### El problema
Transcriba literalmente el pasaje del fragmento sobre los sistemas tributarios que va desde "Las definiciones corrientes" hasta "los propios bienes.".

### Fragmento proporcionado
Las características fundamentales de un sistema
tributario pueden reducirse a: 1) Relaciones entre
imposición directa e imposición indirecta. 2)
Estructura de la imposición directa. 3) Estructura de la
imposición indirecta.
Las definiciones corrientes de impuestos directos
e indirectos se ligan o al criterio de la capacidad
contributiva, o a los efectos de los impuestos. Se llaman
impuestos directos a los que afectan a manifestaciones inmediatas
de la capacidad contributiva (renta, patrimonio);
indirectos, a los que gravan manifestaciones mediatas
(intercambio de la riqueza, consumos). O bien se llaman impuestos
directos a los que no pueden transferirse; e indirectos aquellos
que transfieren los productores a los consumidores, comportando,
por lo tanto, un exceso de los precios de mercado de los bienes
respecto a la remuneración percibida por los productores
de los propios bienes.

### Entradas del listado
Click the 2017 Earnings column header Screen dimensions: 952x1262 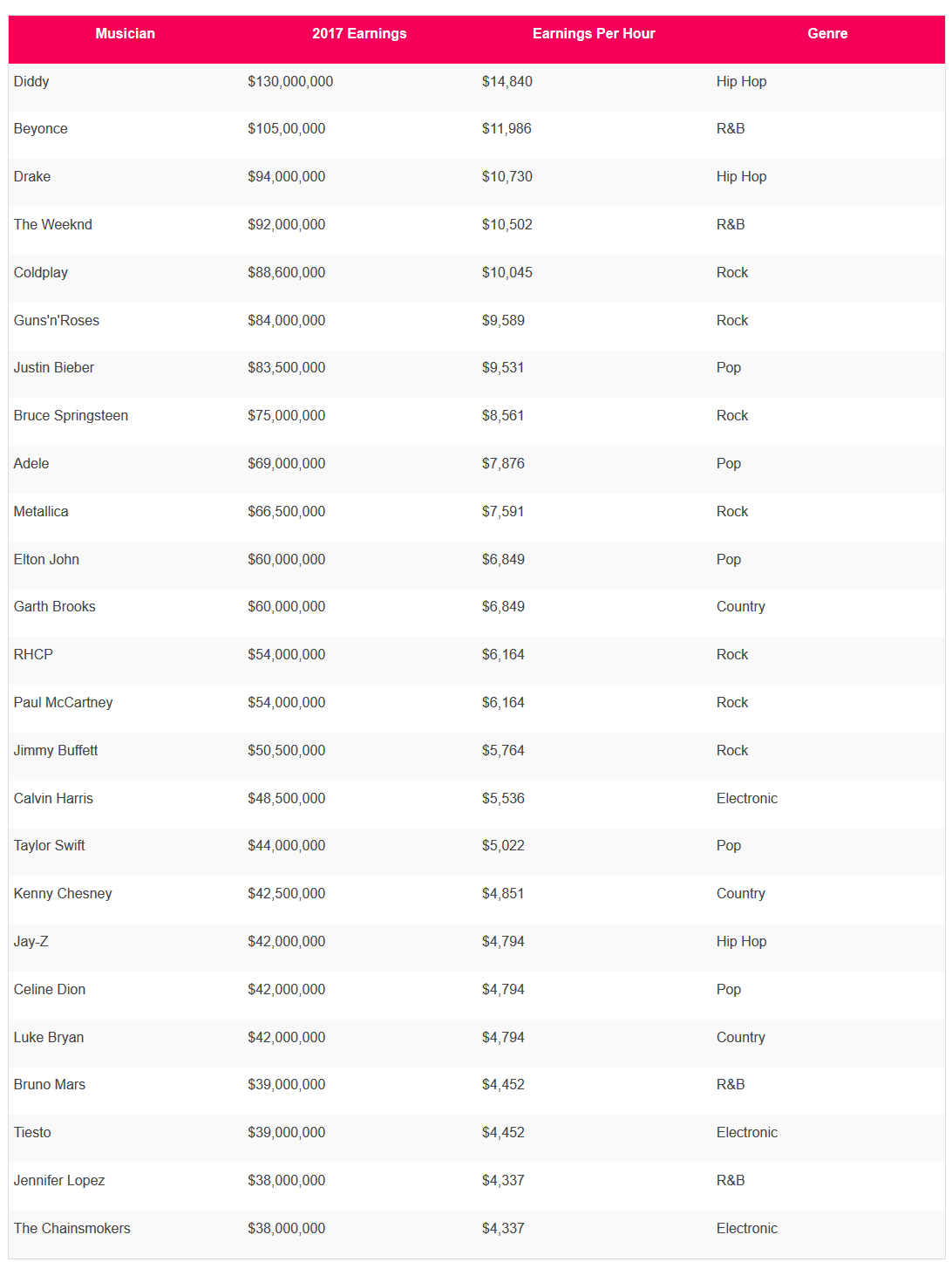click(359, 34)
...
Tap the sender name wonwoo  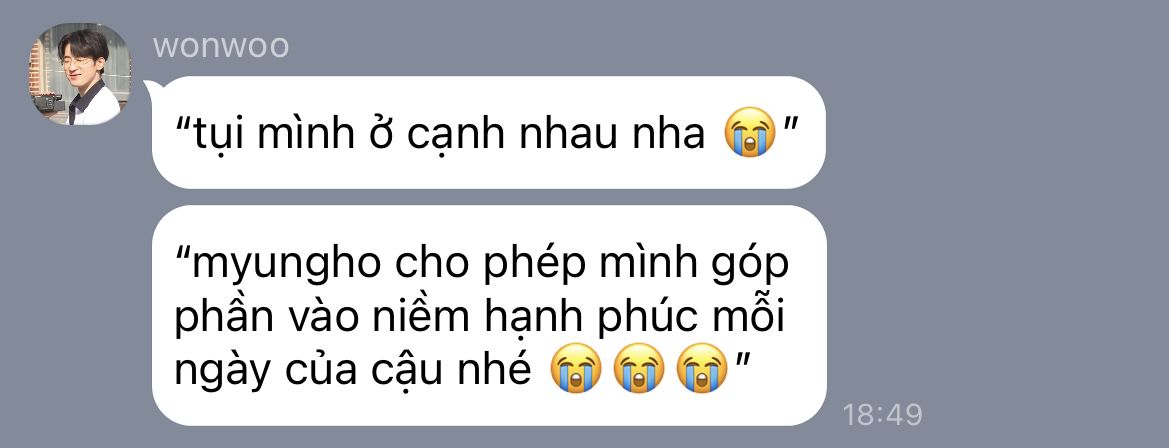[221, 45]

### Respuesta correcta
Las definiciones corrientes de impuestos directos
e indirectos se ligan o al criterio de la capacidad
contributiva, o a los efectos de los impuestos. Se llaman
impuestos directos a los que afectan a manifestaciones inmediatas
de la capacidad contributiva (renta, patrimonio);
indirectos, a los que gravan manifestaciones mediatas
(intercambio de la riqueza, consumos). O bien se llaman impuestos
directos a los que no pueden transferirse; e indirectos aquellos
que transfieren los productores a los consumidores, comportando,
por lo tanto, un exceso de los precios de mercado de los bienes
respecto a la remuneración percibida por los productores
de los propios bienes.